Netanyahu is relying on a U.S. veto in the U.N. Security Council to block recognition of Palestinian statehood. But the Palestinians and their supporters might use the rarely invoked Uniting for Peace option, which allows the General Assembly to override the Security Council with a two-thirds vote. 

Clearly, the European nations are key to the U.N. vote. The combined opposition of the European Union's 27 states and their influence could keep a resolution on Palestinian statehood from reaching the Security Council or from obtaining a two-thirds majority in the General Assembly. As we speak, the U.S. is lobbying EU members to veto any such resolution. 

On June 4, the Palestinians accepted a French invitation to attend a conference in Paris in an attempt to revive peace talks with the 1967 boundaries as a starting point for talks. Israel has not replied to the invitation. If Israel does not accept, perhaps France might be a vote for Palestinian statehood. 

Another option to derail statehood recognition would be if the Israelis and Palestinians began good faith, meaningful peace negotiations before September.. 

Recent Events 

Recent events around the world might possibly persuade Israel to restart peace negotiations. Consider, rival Palestinian factions Hamas and Fatah are reportedly near a reconciliation. These two organizations were bitter adversaries for four years, but agreed in April to reconcile after a series of secret meetings brokered by Egypt. If the deal holds, will this put them on a collision course with Israel?

__DATA SEGMENT__
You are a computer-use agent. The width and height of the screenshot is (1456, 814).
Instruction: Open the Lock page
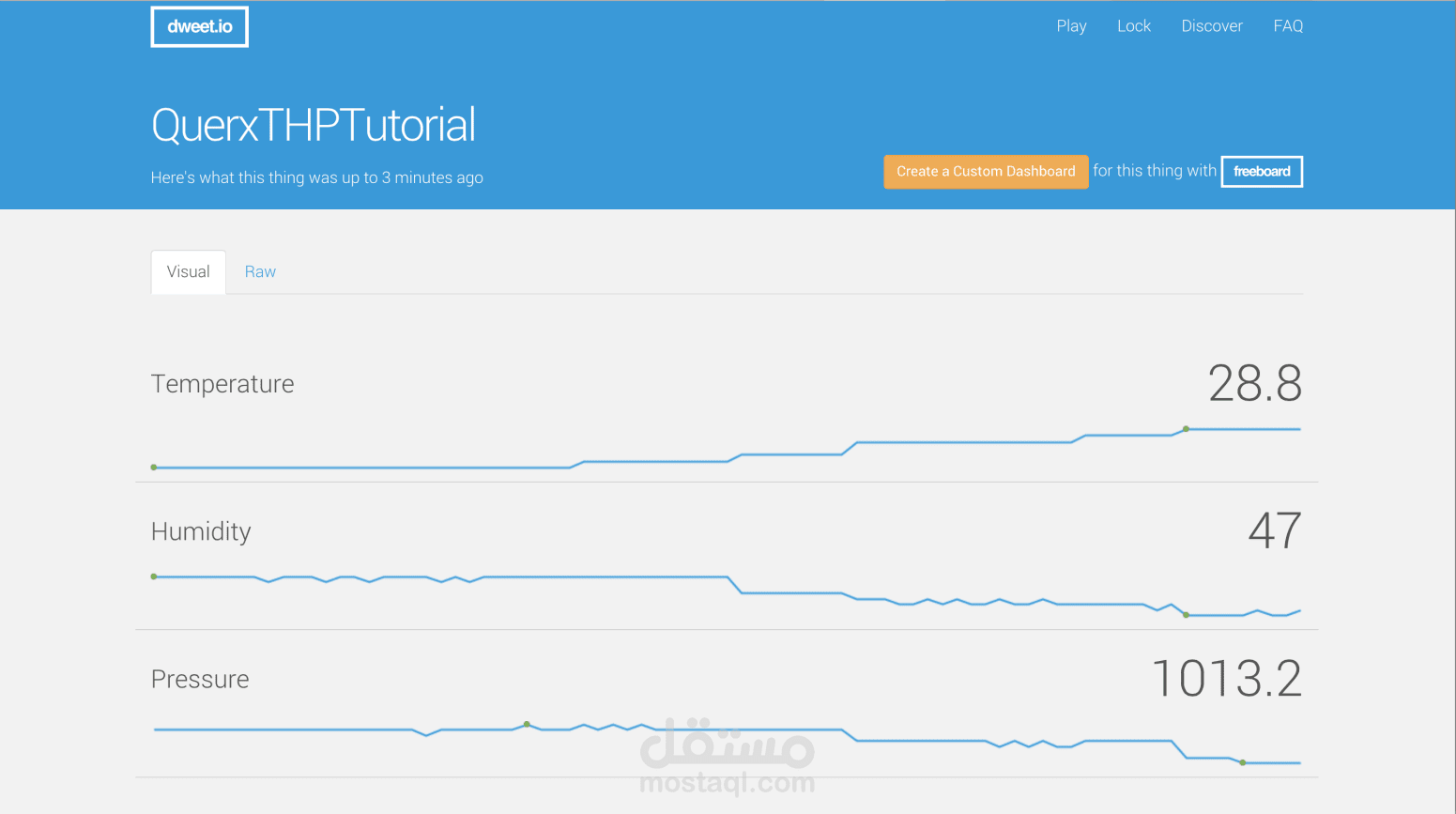1133,25
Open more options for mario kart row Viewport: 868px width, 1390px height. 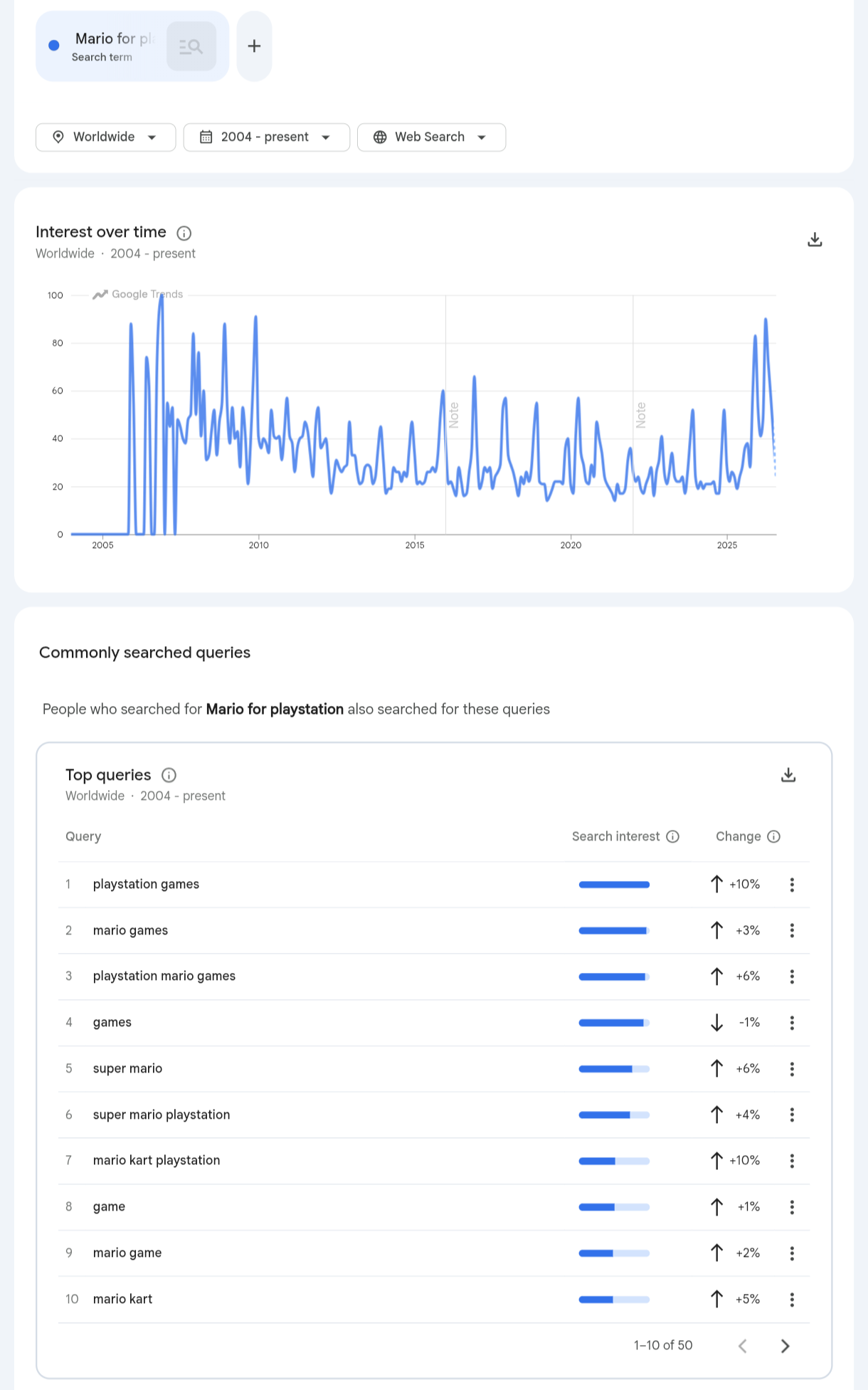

__TASK BRIEF__
Translate this sentence from the passage on Palestinian statehood into Spanish: "These two organizations were bitter adversaries for four years, but agreed in April to reconcile after a series of secret meetings brokered by Egypt."

__EXERCISE ANSWER__
Estas dos organizaciones fueron enconadas adversarias durante cuatro años, pero en abril acordaron reconciliarse tras una serie de reuniones secretas con la mediación de Egipto.